Terkadang di waktu tertentu juga Ramadhan jatuh saat musim dingin, kadang musim
semi maupun musim gugur. Saat musim panas seperti saat ini memberikan euforia lagaknya
musim panas di luar Ramadhan. Siang hari yang lebih panjang dari malam, mau tak
mau kita harus berpuasa selama 16 jam. Jangan tercengang dulu, karena selain
menahan lapar dan hawa nafsu selama itu, kita juga harus mampu melawan derajat
panas di Mesir yang mencapai 30-43 derajat Celsius. Namun efek siang yang
panjang juga memberikan kesempatan kita untuk lebih banyak beribadah di malam
hari, daripada tidur dan tertidur sampai lebih jam 3 pagi. Karena jika tertidur
sampai demikian, nantinya kita tidak dapat sunnah-nya sahur. Jadi mana
yang kalian pilih?
Memang,
euforia beribadah di malam hari saat musim panas selalu kita dapati di setiap
sudut masjid di Negeri Seribu Menara ini. Waktu berbuka yang lumayan molor dari
musim panas di Indonesia, pukul tujuh sore Mesir berbuka, dua jam lebih lama
dari Indonesia. Kemudian sholat isya dan sholat tarawih yang sampai jam dua
belas malam, memberikan kesan sedikit religius bagi yang merasa. Tak pelak jika
jam dua belas malam sampai jam satu pagi, kita dapati di mana-mana anak kecil
bermain petak umpet, sepak bola, dll. Setelah itu giliran sedikit remaja
yang dengan sengaja menabuh gendang dan alat musik untuk membangunkan orang
yang—mungkin—tidur. Dikatakan sedikit, karena tidak di setiap penjuru di Kairo,
maupun Mesir umumnya kita jumpai remaja yang melakukannya. Sementara orang
dewasa serta orang tua lebih memilih untuk ber-iktikaf maupun sholat tasbih di
masjid sampai shubuh. Bahkan di beberapa masjid setelah sholat tarawih masih
ada ngaji kitab sampai pagi.
Selain
itu, ada beberapa momen saat Ramadhan yang sulit dilupakan. Hampir setiap hari
ada beberapa para muhsinin di Mesir yang dengan ikhlas memberikan musaadah
berupa uang yang tidak sedikit jumlahnya, mulai dari dua puluh, lima puluh,
sampai dua ratus pounds Mesir. Belum lagi jatah berbuka gratis atau maidah
ar-rahman yang setiap hari kita temui di masjid-masjid sampai di jalanan.

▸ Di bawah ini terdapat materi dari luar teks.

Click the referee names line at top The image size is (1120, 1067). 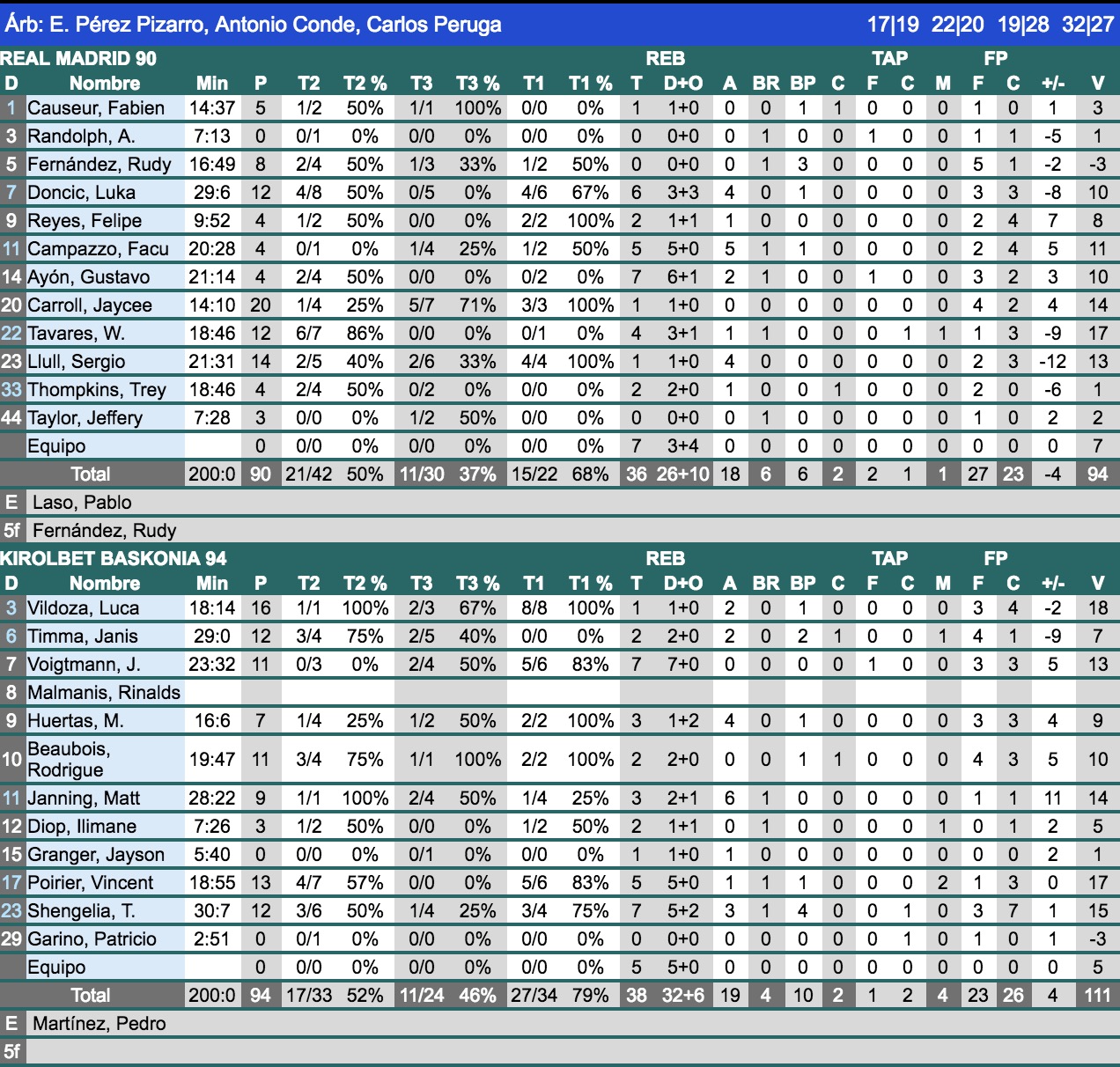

Sebuah berkah yang selalu menyelimuti setiap hari. Saat sahurpun
restoran-restoran selalu ramai oleh para pengemudi mobil sampai membuat jalanan
macet hanya untuk sekadar membeli bekal sahur. Apalagi ketika memasuki sepuluh
hari terakhir Ramadhan, Mesir dan masyarakatnya terlihat sangat lebih religius.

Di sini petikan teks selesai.